■ THE PROBLEM
What you return must match the records word for word, except that pictures are dropped.

Recorded data
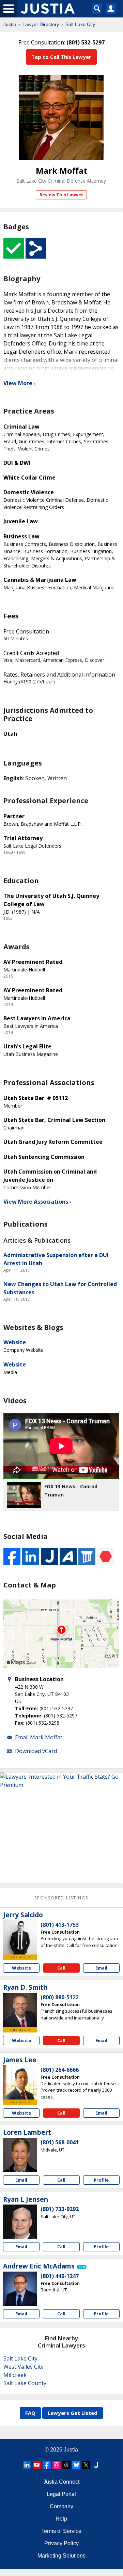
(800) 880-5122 (60, 1997)
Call (61, 1968)
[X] (86, 2465)
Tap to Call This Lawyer (61, 56)
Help (61, 2519)
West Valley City (23, 2366)
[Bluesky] (76, 2465)
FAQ (30, 2412)
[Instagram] (56, 2465)
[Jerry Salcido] (20, 1937)
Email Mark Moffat (38, 1737)
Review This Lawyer (61, 195)
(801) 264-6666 (60, 2070)
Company (61, 2506)
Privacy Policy (61, 2543)
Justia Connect (61, 2482)
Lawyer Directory (40, 24)
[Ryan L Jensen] (20, 2222)
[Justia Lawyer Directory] (96, 2465)
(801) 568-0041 (60, 2142)
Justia (9, 24)
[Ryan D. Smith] (20, 2010)
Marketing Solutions (61, 2556)
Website (14, 1342)
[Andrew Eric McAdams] (20, 2289)
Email (101, 1968)
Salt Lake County (24, 2383)
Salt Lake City (80, 24)
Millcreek (15, 2375)
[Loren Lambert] (20, 2155)
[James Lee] (20, 2082)
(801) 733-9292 (60, 2209)
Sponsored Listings (61, 1898)
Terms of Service (61, 2531)
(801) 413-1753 (60, 1924)
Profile (101, 2180)
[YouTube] (37, 2465)
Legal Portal (61, 2494)
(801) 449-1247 (60, 2276)
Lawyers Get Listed (72, 2412)
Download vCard (36, 1751)
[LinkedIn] (27, 2465)
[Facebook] (47, 2465)
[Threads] (66, 2465)
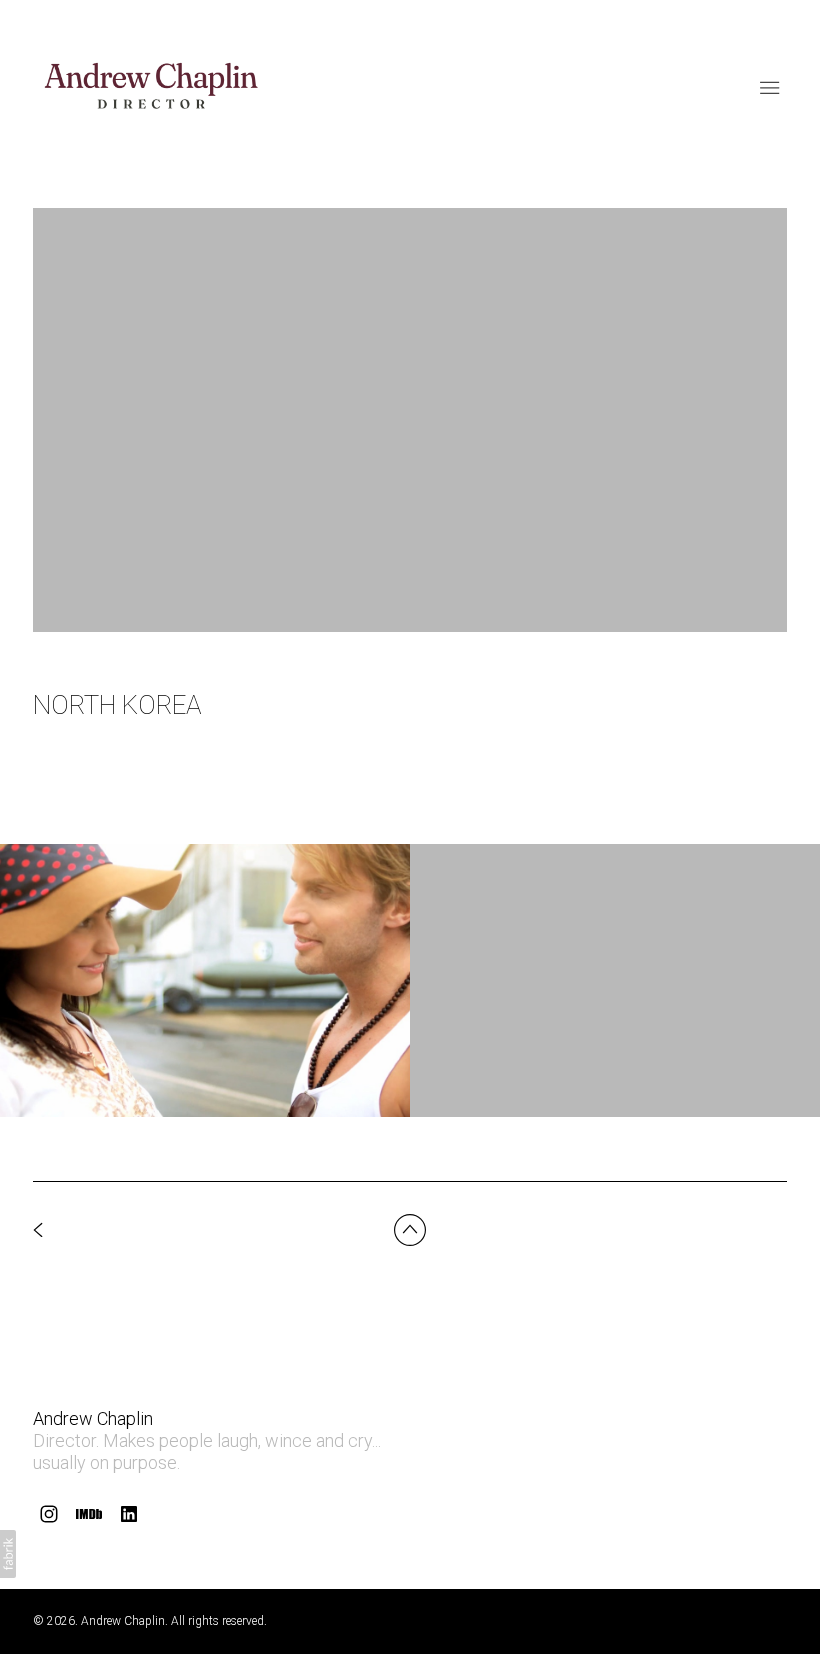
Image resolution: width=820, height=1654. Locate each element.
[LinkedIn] (129, 1514)
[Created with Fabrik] (8, 1554)
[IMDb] (89, 1514)
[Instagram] (49, 1514)
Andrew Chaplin (93, 1418)
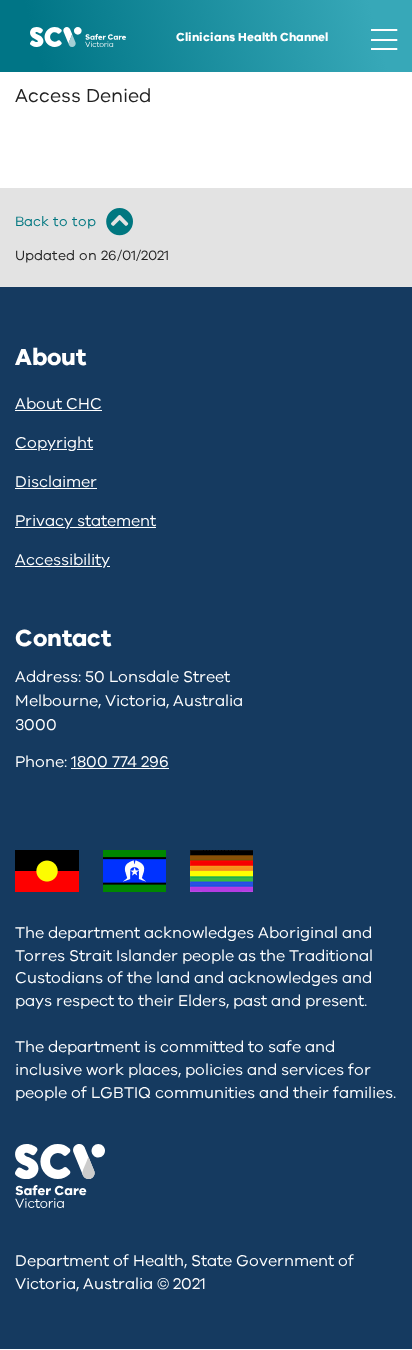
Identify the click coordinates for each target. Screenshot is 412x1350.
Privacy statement (85, 521)
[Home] (78, 36)
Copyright (54, 443)
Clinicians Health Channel (252, 37)
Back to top (55, 221)
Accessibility (62, 560)
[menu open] (384, 40)
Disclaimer (56, 482)
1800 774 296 (120, 762)
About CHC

■ OUTPUT FOR THIS EXERCISE
(800) 880-5122 (60, 1997)
Call (61, 1968)
[X] (86, 2465)
Tap to Call This Lawyer (61, 56)
Help (61, 2519)
West Valley City (23, 2366)
[Bluesky] (76, 2465)
FAQ (30, 2412)
[Instagram] (56, 2465)
[Jerry Salcido] (20, 1937)
Email Mark Moffat (38, 1737)
Review This Lawyer (61, 195)
(801) 264-6666 (60, 2070)
Company (61, 2506)
Privacy Policy (61, 2543)
Justia Connect (61, 2482)
Lawyer Directory (40, 24)
[Ryan L Jensen] (20, 2222)
[Justia Lawyer Directory] (96, 2465)
(801) 568-0041 (60, 2142)
Justia (9, 24)
[Ryan D. Smith] (20, 2010)
Marketing Solutions (61, 2556)
Website (14, 1342)
[Andrew Eric McAdams] (20, 2289)
Email (101, 1968)
Salt Lake County (24, 2383)
Salt Lake City (80, 24)
Millcreek (15, 2375)
[Loren Lambert] (20, 2155)
[James Lee] (20, 2082)
(801) 733-9292 (60, 2209)
Sponsored Listings (61, 1898)
Terms of Service (61, 2531)
(801) 413-1753 (60, 1924)
Profile (101, 2180)
[YouTube] (37, 2465)
Legal Portal (61, 2494)
(801) 449-1247 (60, 2276)
Lawyers Get Listed (72, 2412)
Download vCard (36, 1751)
[LinkedIn] (27, 2465)
[Facebook] (47, 2465)
[Threads] (66, 2465)
Image resolution: width=820, height=1654. Locate each element.
[LinkedIn] (129, 1514)
[Created with Fabrik] (8, 1554)
[IMDb] (89, 1514)
[Instagram] (49, 1514)
Andrew Chaplin (93, 1418)
Identify the click coordinates for each target. Screenshot is 412x1350.
Privacy statement (85, 521)
[Home] (78, 36)
Copyright (54, 443)
Clinicians Health Channel (252, 37)
Back to top (55, 221)
Accessibility (62, 560)
[menu open] (384, 40)
Disclaimer (56, 482)
1800 774 296 (120, 762)
About CHC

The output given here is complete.